Grávidas têm direito a estabilidade provisória

As empregadas grávidas têm direito a estabilidade empregatícia provisória. Por essa premissa, a 4ª Turma do Tribunal Superior do Trabalho condenou uma loja paulista de armarinhos por ter demitido uma mulher no início do período de gestação. Como pena, a loja foi obrigada a pagar as verbas trabalhistas referentes ao período de estabilidade.

O dono da loja alegou que não sabia da gravidez quando demitiu a empregada. E, por isso, não poderia ser considerado culpado. O entendimento da primeira instância foi o de que a estabilidade é garantida independentemente do conhecimento do empregador. O TRT da 2ª Região, em São Paulo, no entanto, reformou a sentença do primeiro grau.
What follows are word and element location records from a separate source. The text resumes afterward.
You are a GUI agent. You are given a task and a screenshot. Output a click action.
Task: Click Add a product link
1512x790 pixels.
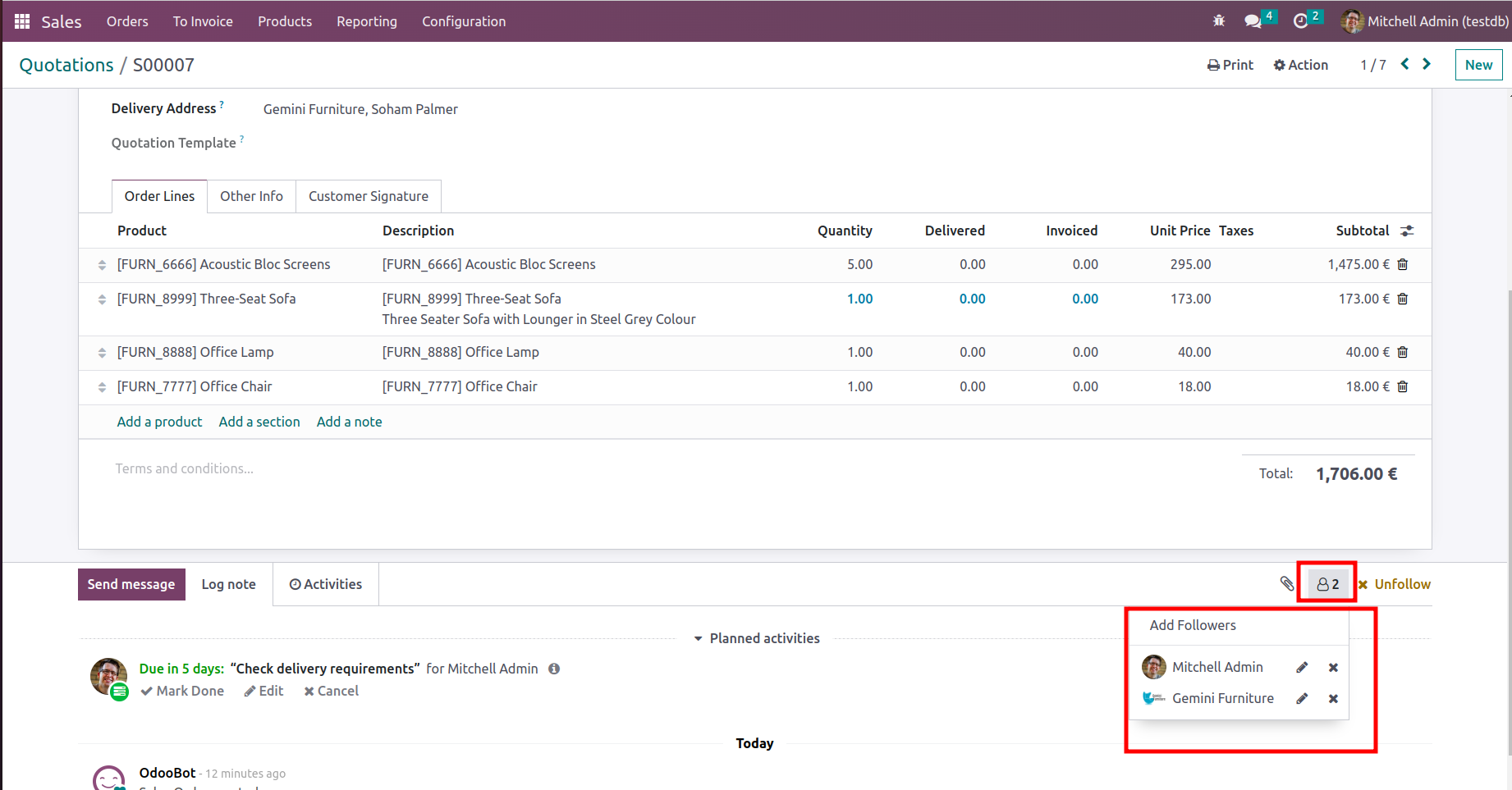[x=159, y=422]
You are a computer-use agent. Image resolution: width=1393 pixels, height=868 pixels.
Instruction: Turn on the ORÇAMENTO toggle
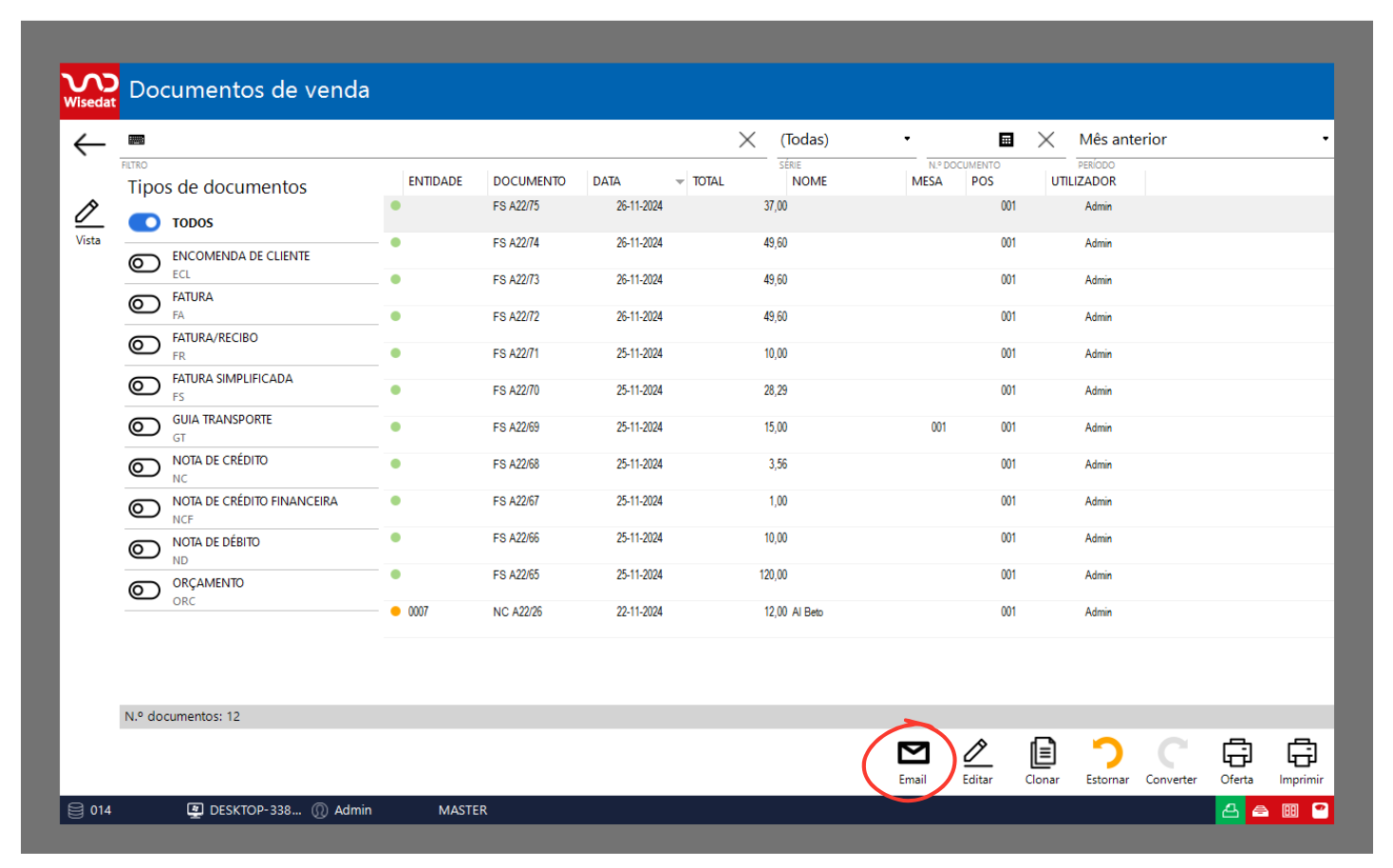point(144,590)
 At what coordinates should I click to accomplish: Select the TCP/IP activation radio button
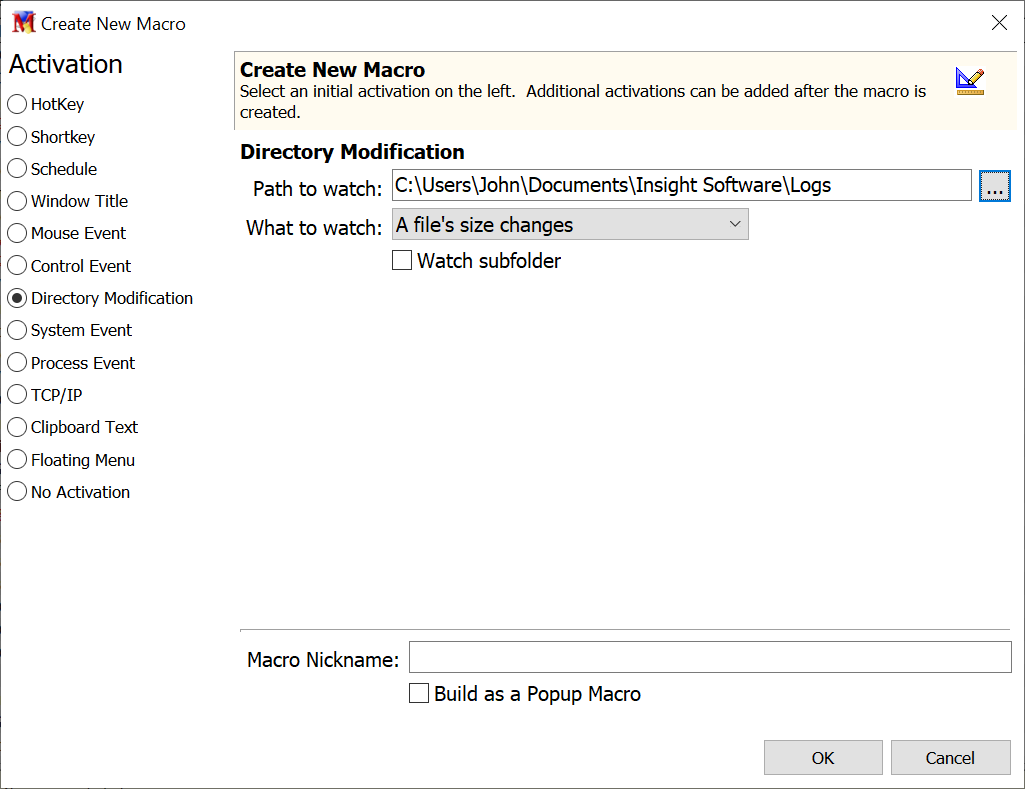click(x=17, y=395)
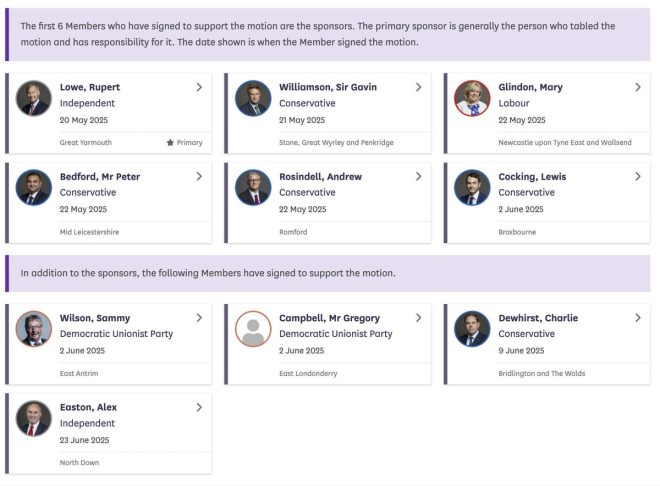Open chevron arrow beside Cocking, Lewis

[638, 176]
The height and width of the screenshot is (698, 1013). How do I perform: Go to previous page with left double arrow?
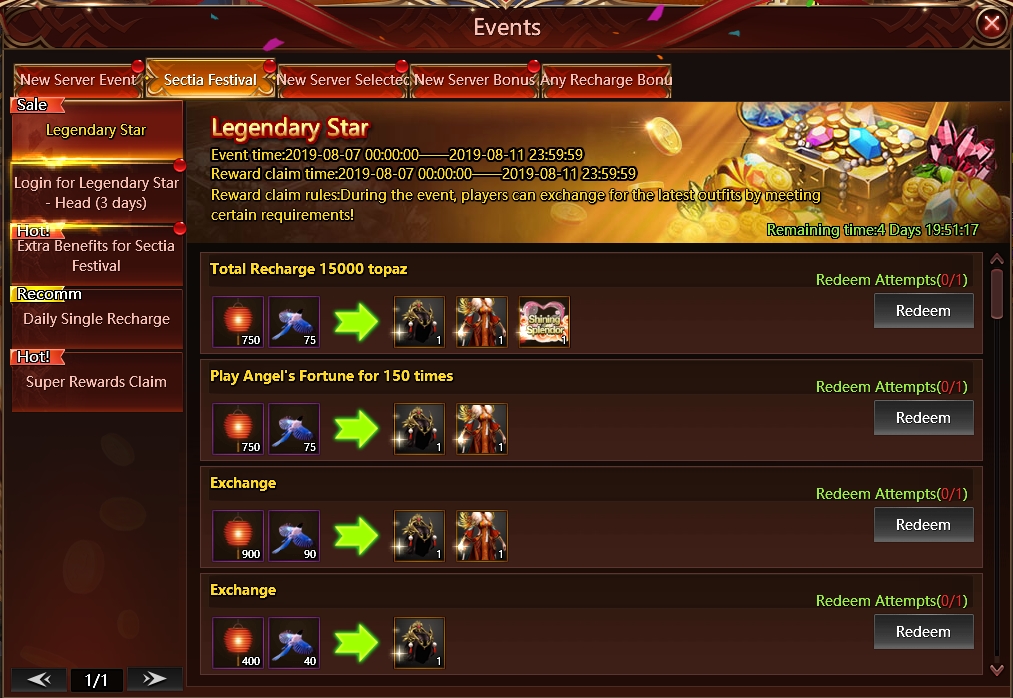[39, 679]
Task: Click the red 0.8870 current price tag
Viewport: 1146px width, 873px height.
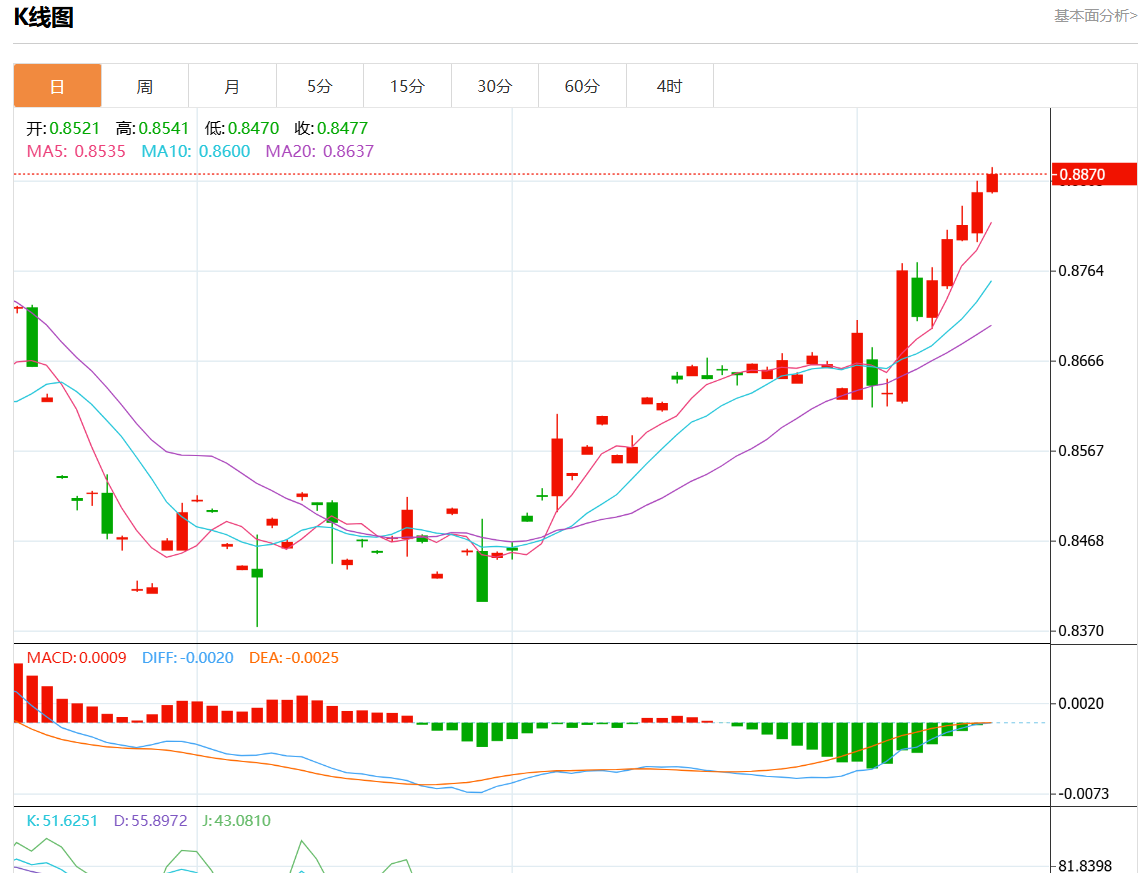Action: click(1094, 175)
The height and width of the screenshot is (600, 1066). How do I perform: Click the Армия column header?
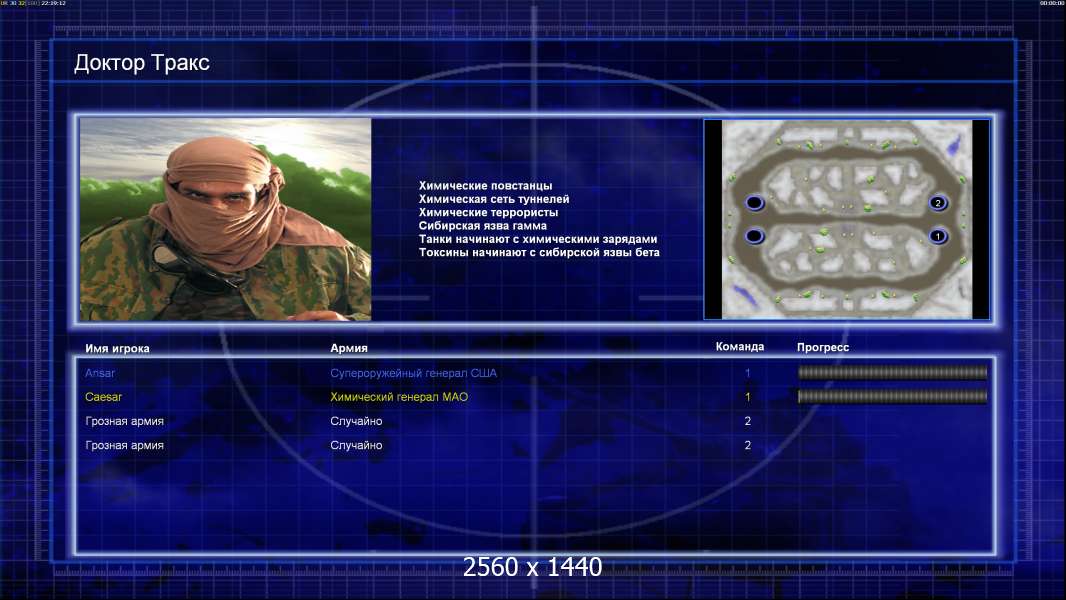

No acórdão, o Regional afirmou que o empregador não poderia ser responsabilizado sem saber da gravidez da empregada. Sustentou, ainda, que a mulher só foi à Justiça reclamar seu direito mais de cinco meses depois do nascimento do filho. Inconformada, ela impetrou recurso contra a decisão no TST.

A 4ª Turma, por sua vez, negou o acórdão do TRT-2. Para o relator do caso, ministro Milton de Moura França, existem dois pressupostos para que a mulher tenha sua estabilidade provisória garantida: que ela esteja grávida e que sua demissão não tenha justa causa, como descrito no artigo 482 da CLT. Por isso, ele reformou a decisão do segundo grau.

A decisão foi embasada nos artigos 7º, inciso VIII, da Constituição e 10, inciso II, alínea “b”, do Ato das Disposições Constitucionais Transitórias. “É irrelevante a comunicação ao empregador, no ato da rescisão contratual, do estado gravídico, até mesmo porque a própria empregada pode desconhecê-lo naquele momento”, disse o ministro, ao afirmar que a estabilidade provisória das grávidas é, antes de tudo, uma garantia constitucional de proteção à criança que está para nascer. A decisão foi unânime. Com informações da Assessoria de Comunicação do TST.